**Brief:**
Beginning with the line that holds "You are a GUI" and ending with the last line of the entries below, copy every line exactly and nothing else, with the pictures left out.

[Stored records]
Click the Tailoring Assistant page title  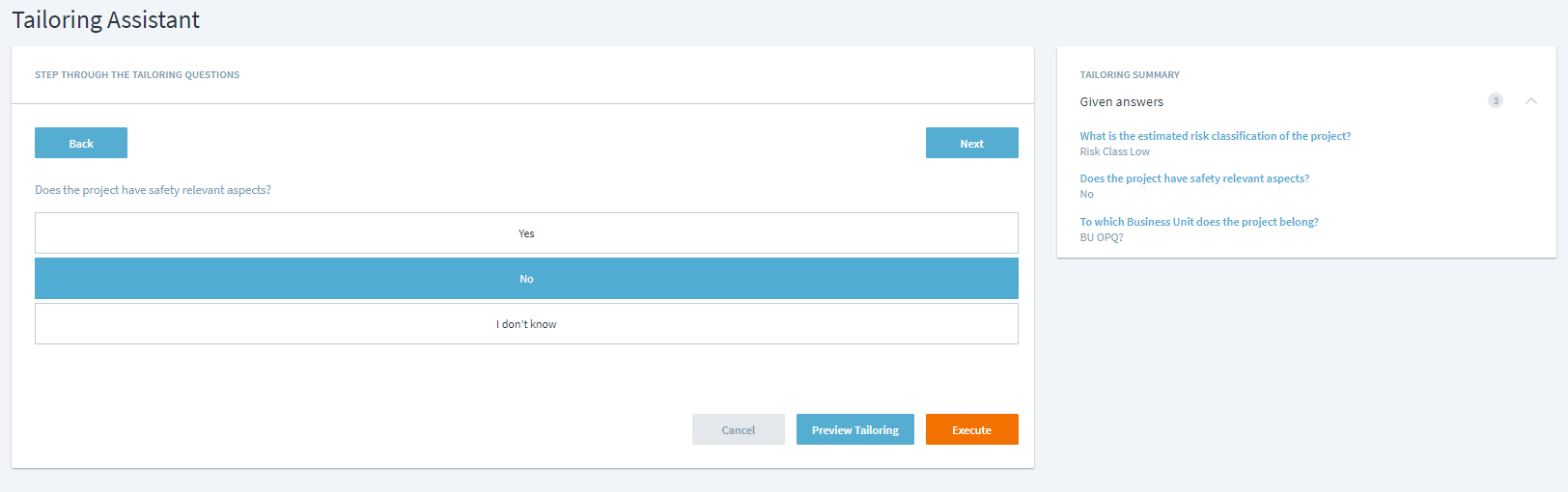[x=106, y=20]
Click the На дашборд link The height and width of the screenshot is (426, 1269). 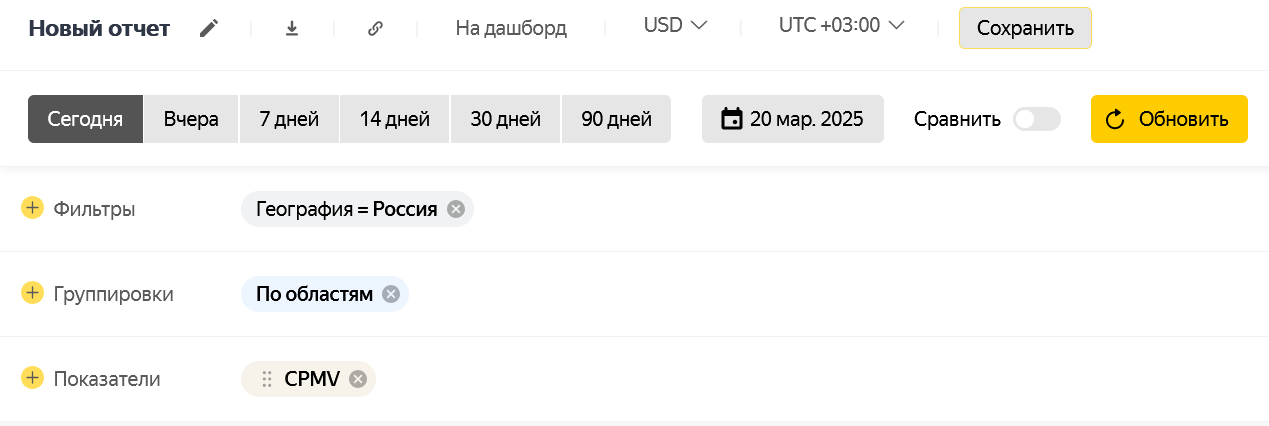point(511,28)
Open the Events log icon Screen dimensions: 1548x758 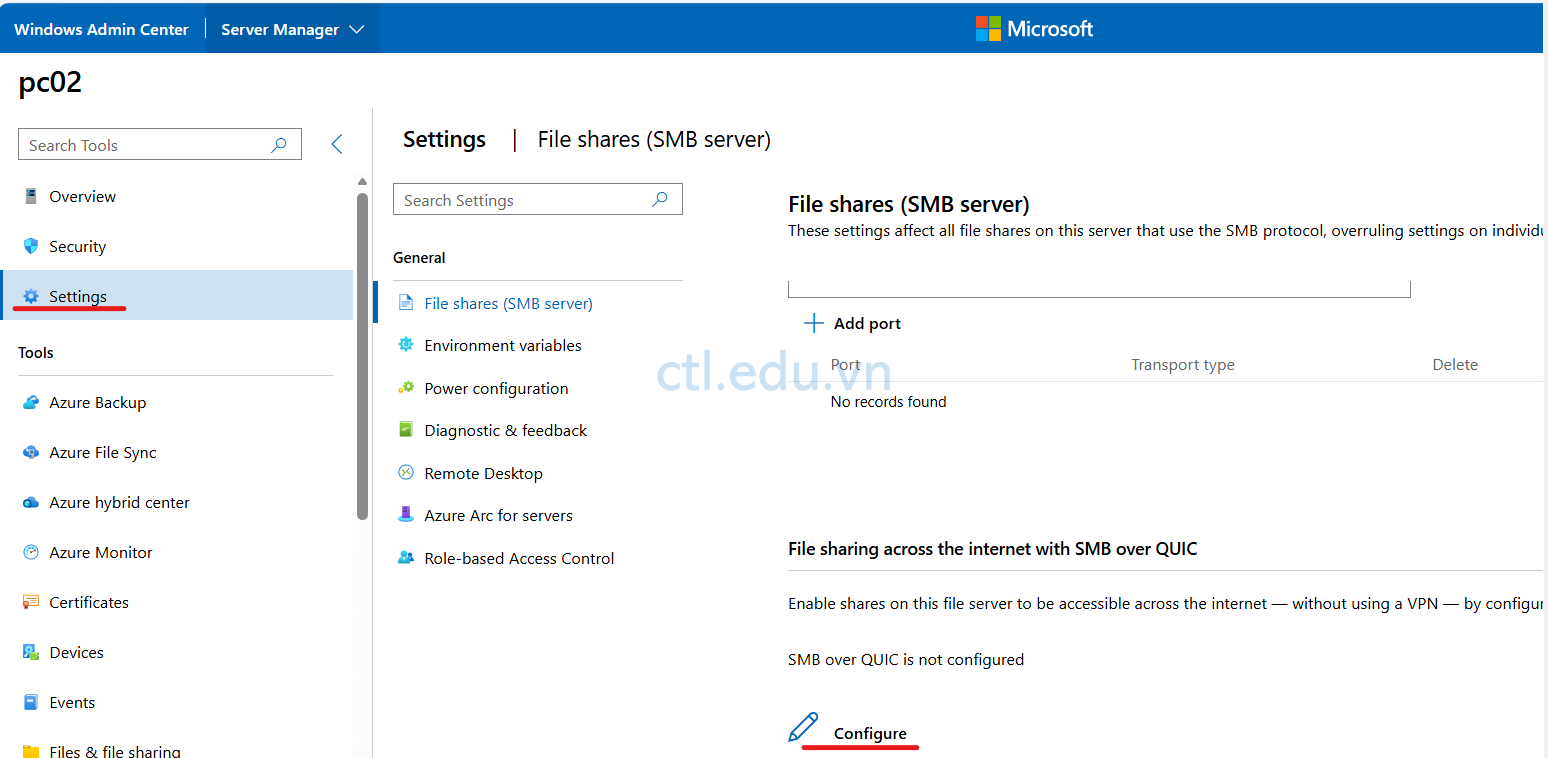coord(33,702)
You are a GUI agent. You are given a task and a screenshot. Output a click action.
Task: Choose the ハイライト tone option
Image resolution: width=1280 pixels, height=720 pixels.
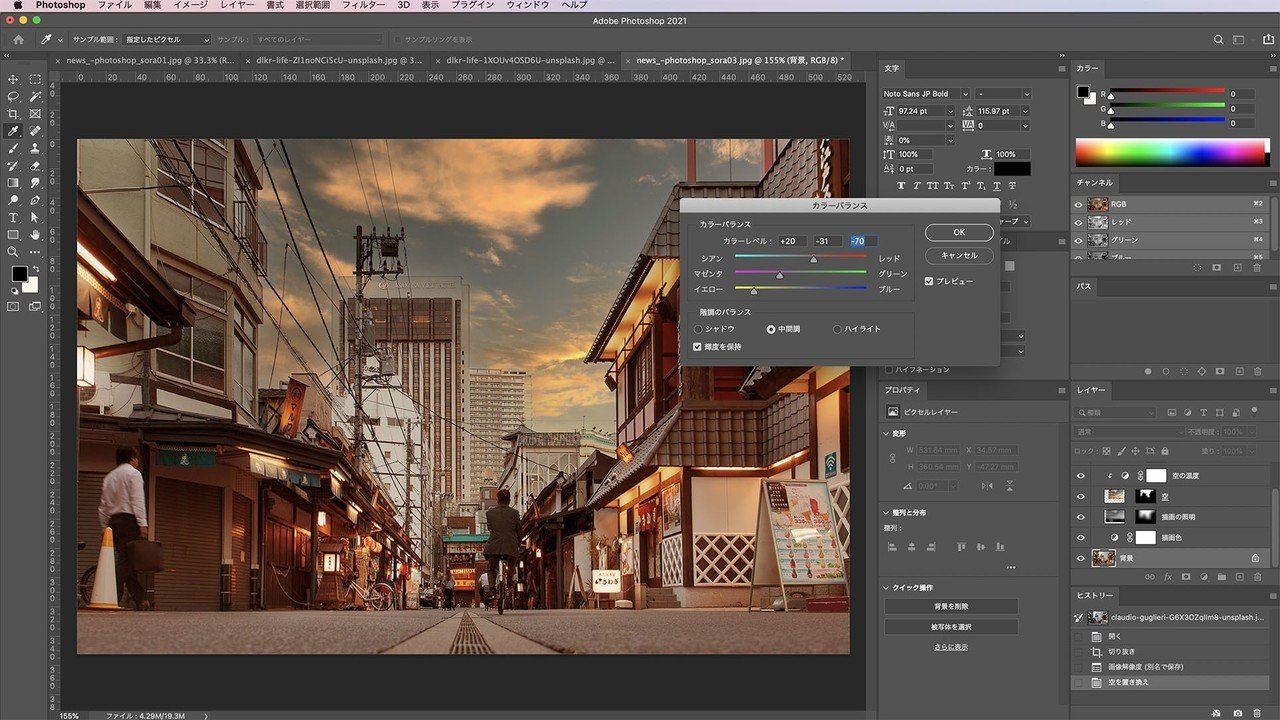pyautogui.click(x=837, y=329)
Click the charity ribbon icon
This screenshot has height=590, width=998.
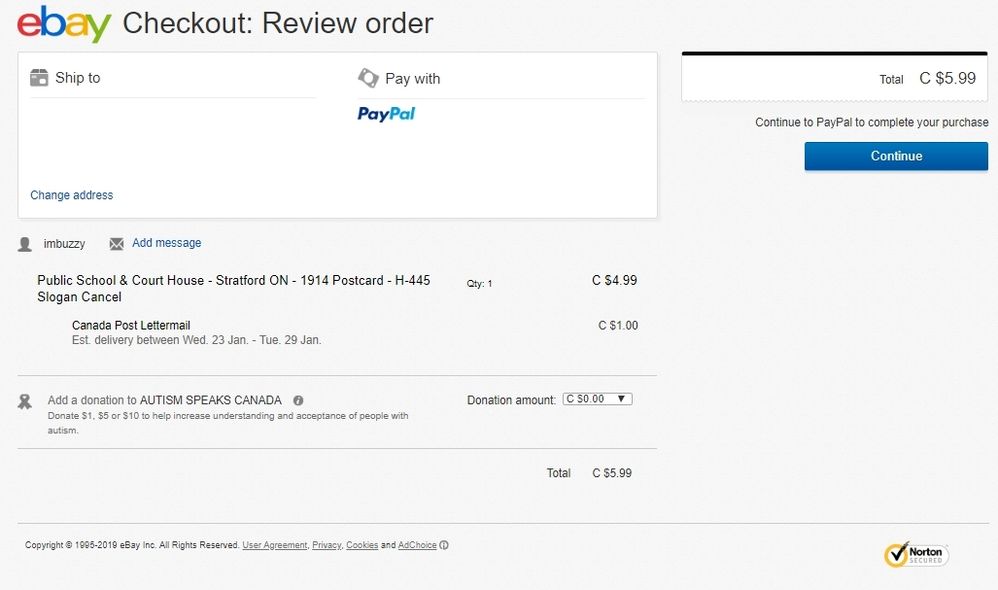point(26,402)
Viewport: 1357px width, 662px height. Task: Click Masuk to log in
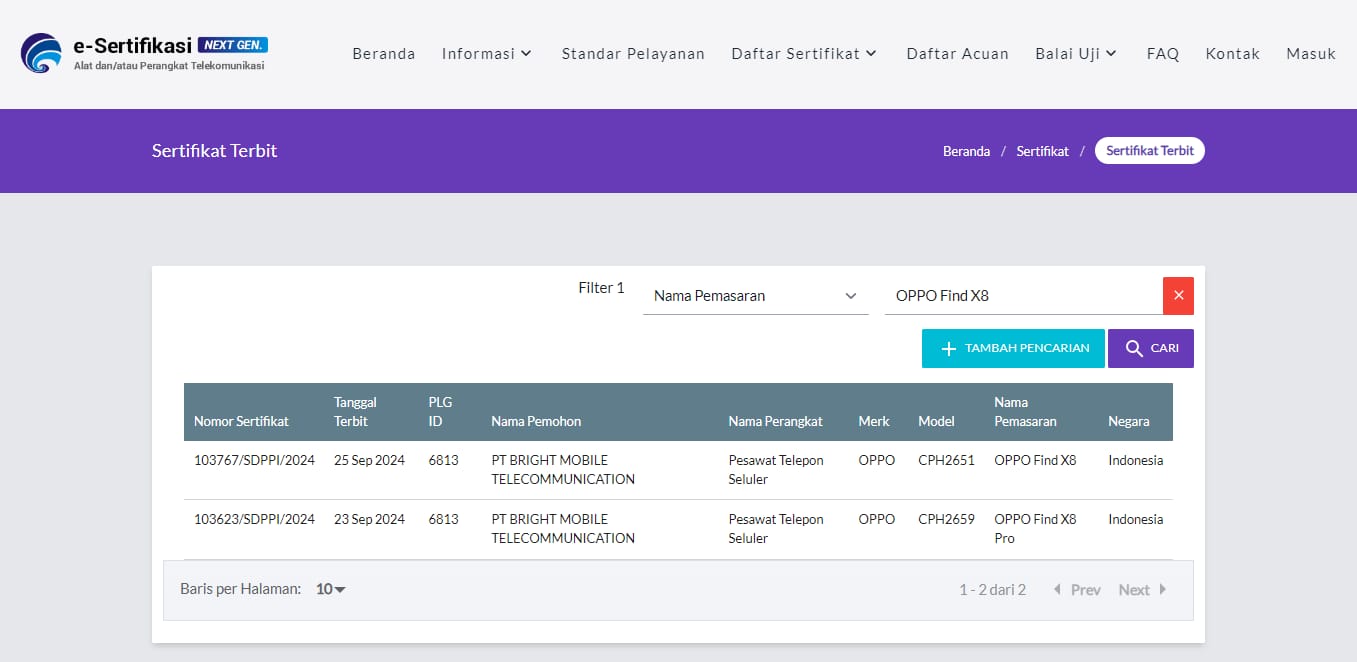pyautogui.click(x=1311, y=54)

**Solution below:**
You are a GUI agent. You are given a task and a screenshot. Output a click action.
Task: Choose the ハイライト tone option
Image resolution: width=1280 pixels, height=720 pixels.
pyautogui.click(x=837, y=329)
Click the charity ribbon icon
This screenshot has height=590, width=998.
point(26,402)
Viewport: 1357px width, 662px height. Task: Click Masuk to log in
pyautogui.click(x=1311, y=54)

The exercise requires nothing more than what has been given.